- BrainChip (BRN) launches the second generation of its Akida neuromorphic artificial intelligence platform
- The system now includes temporal event-based neural nets that enable it to learn from raw sensor data
- It also includes Vision Transformer acceleration that works on computer vision tasks, such as image classification, object detection, and semantic segmentation
- BRN says the second-generation tech adds capabilities “critically needed” in industrial, automotive, digital health, smart home and smart city applications
- Shares in BrainChip are up 19.12 per cent and trading at 61 cents at 3:14 pm AEDT
BrainChip’s (BRN) share price soared today after the company launched the second generation of its Akida neuromorphic artificial intelligence platform.

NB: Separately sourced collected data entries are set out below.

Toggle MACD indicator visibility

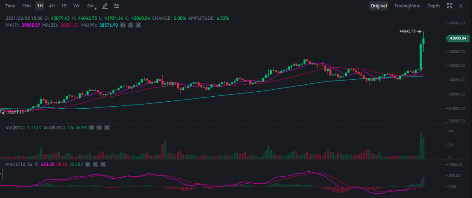tap(88, 164)
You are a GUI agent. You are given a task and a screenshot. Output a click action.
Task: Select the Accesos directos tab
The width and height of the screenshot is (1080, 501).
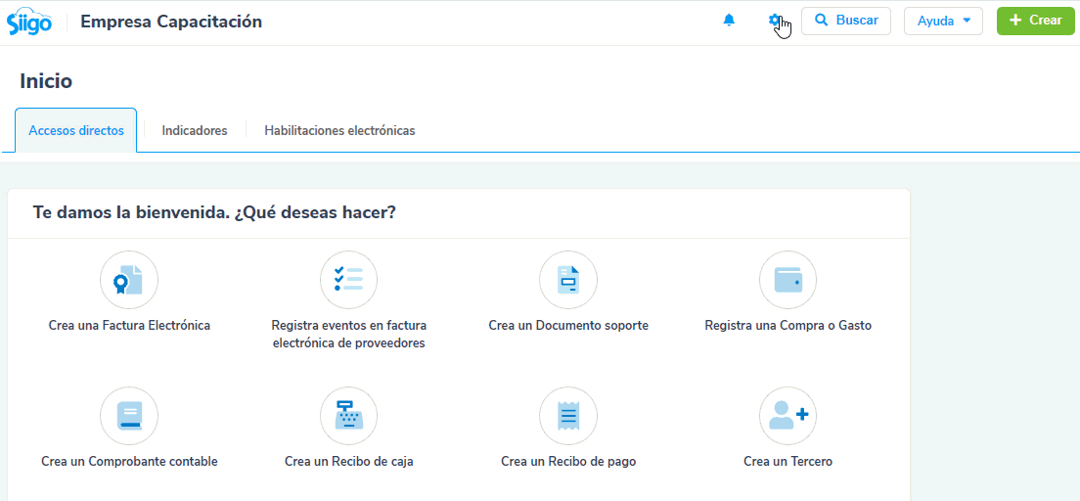[x=76, y=130]
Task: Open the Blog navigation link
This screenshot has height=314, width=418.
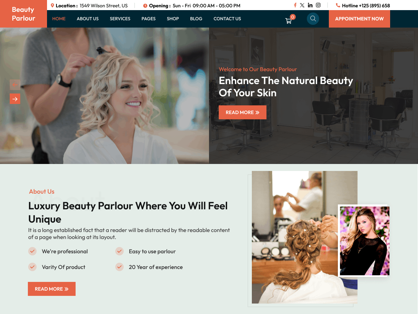Action: click(x=196, y=19)
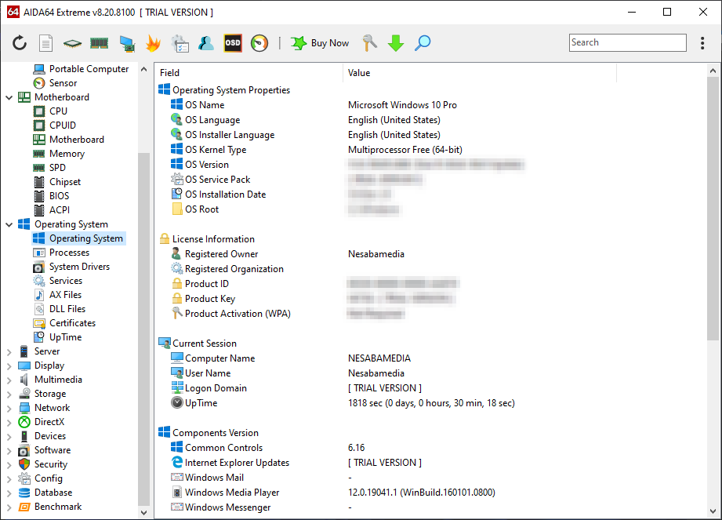Image resolution: width=722 pixels, height=520 pixels.
Task: Select Processes in the sidebar tree
Action: tap(69, 253)
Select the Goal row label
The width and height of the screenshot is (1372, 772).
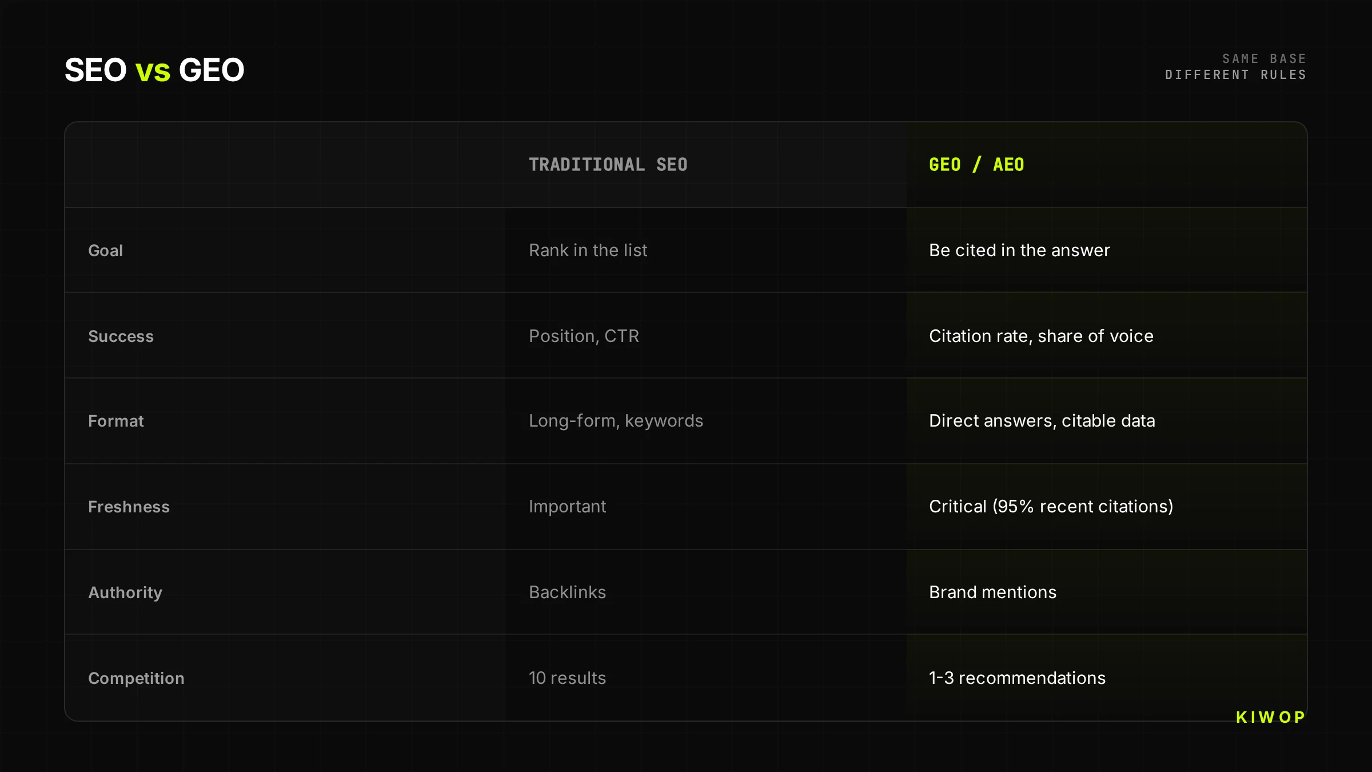point(106,250)
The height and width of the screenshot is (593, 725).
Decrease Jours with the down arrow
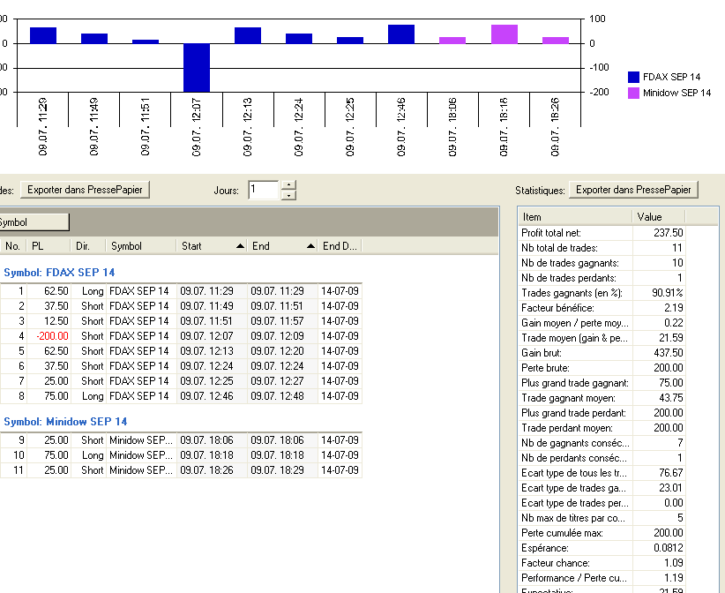click(288, 195)
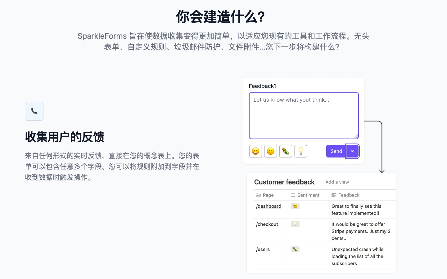Open the /checkout page link
The image size is (447, 279).
(x=267, y=224)
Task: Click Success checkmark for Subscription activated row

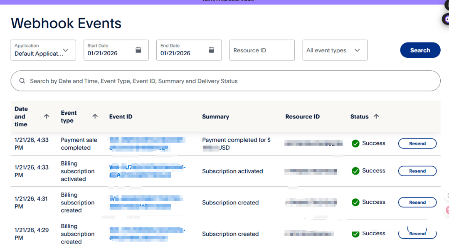Action: pos(355,171)
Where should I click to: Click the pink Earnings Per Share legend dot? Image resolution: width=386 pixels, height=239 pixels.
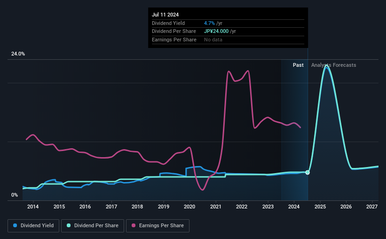(x=133, y=226)
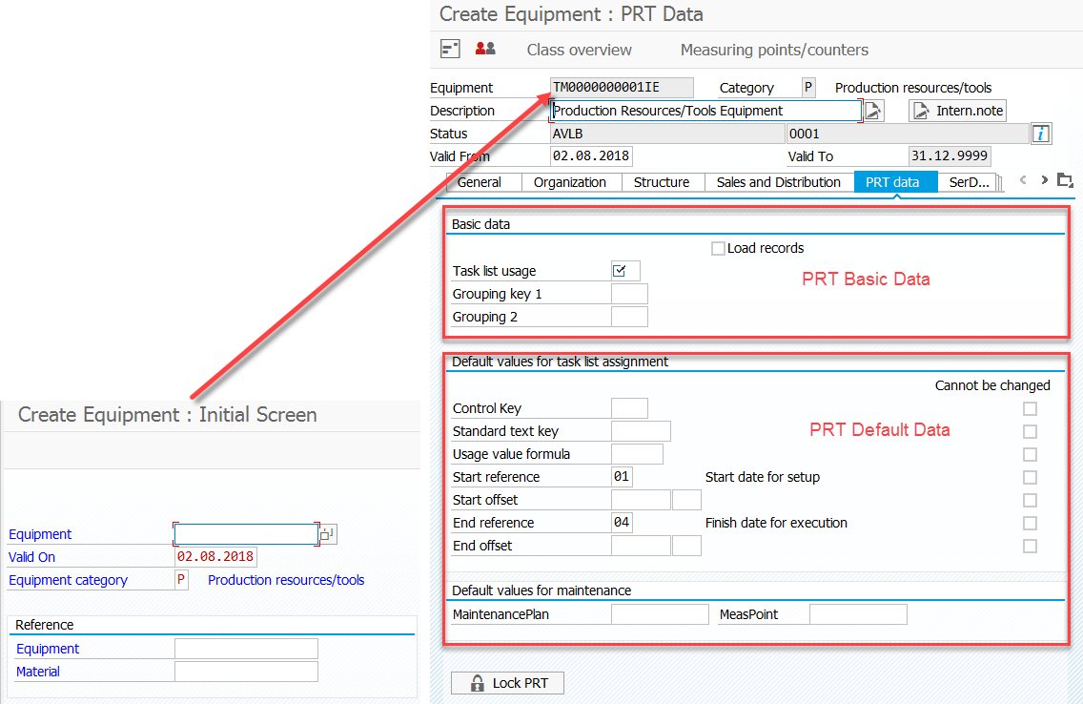This screenshot has height=704, width=1083.
Task: Click the tab list icon after arrows
Action: click(x=1065, y=180)
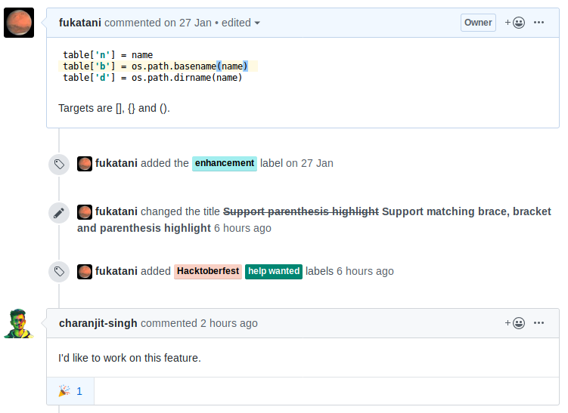Viewport: 568px width, 413px height.
Task: Open the help wanted label
Action: click(x=274, y=271)
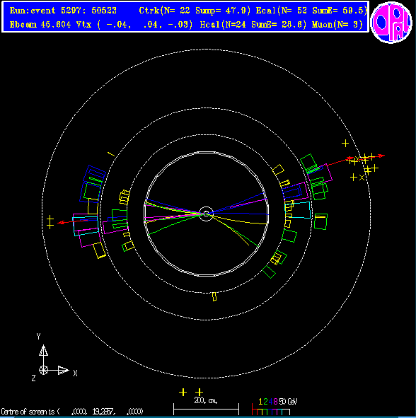Click the Z axis circle symbol
Image resolution: width=416 pixels, height=418 pixels.
[43, 370]

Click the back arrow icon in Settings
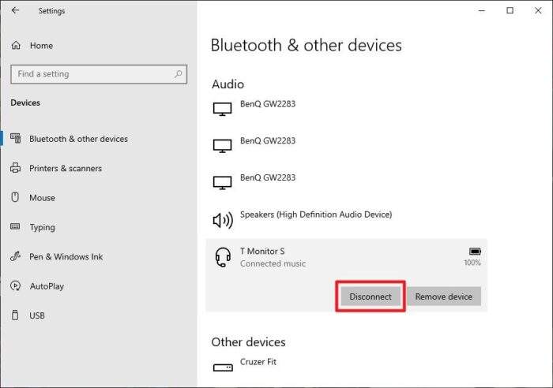point(15,10)
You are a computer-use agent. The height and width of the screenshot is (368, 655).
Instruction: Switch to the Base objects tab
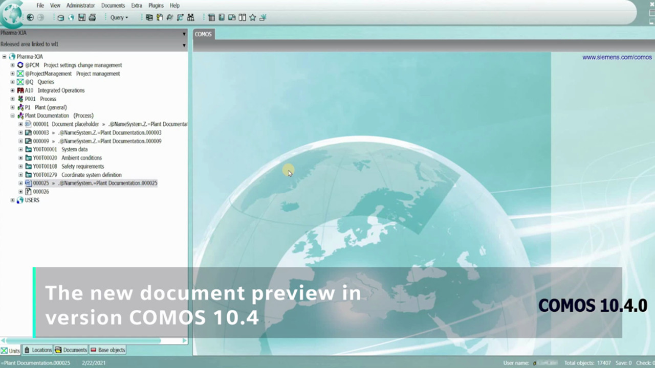108,350
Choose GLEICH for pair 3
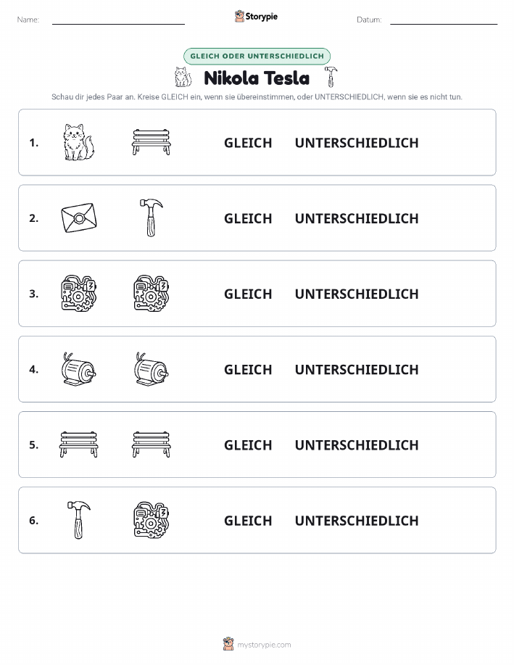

The system now includes temporal event-based neural nets that the company said “supercharge” the processing of raw time-continuous streaming data.
This includes video analytics, target tracking, audio classification, analysis of health monitoring data — such as heart rate and respiratory rate for vital signs prediction and time series analytics used in forecasting — and predictive production line maintenance.
The second-generation tech also includes Vision Transformer acceleration, which BrainChip said worked on various computer vision tasks, such as image classification, object detection, and semantic segmentation.
BrainChip CEO Sean Hehir said the company had used customer feedback in developing the new generation of Akida.
“Our customers wanted us to enable expanded predictive intelligence, target tracking, object detection, scene segmentation, and advanced vision capabilities,” Mr Hehir said.
“By inferring and learning from raw sensor data, we take a substantial step toward a cloudless Edge AI experience.”
The platform is used for intelligent edge devices for the Artificial Intelligence of Things
(AIoT) solutions and services market that BrainChip forecasts to be worth US$1 trillion by 2030.
BRN shares were up 19.12 per cent and trading at 61 cents at 3:14 pm AEDT.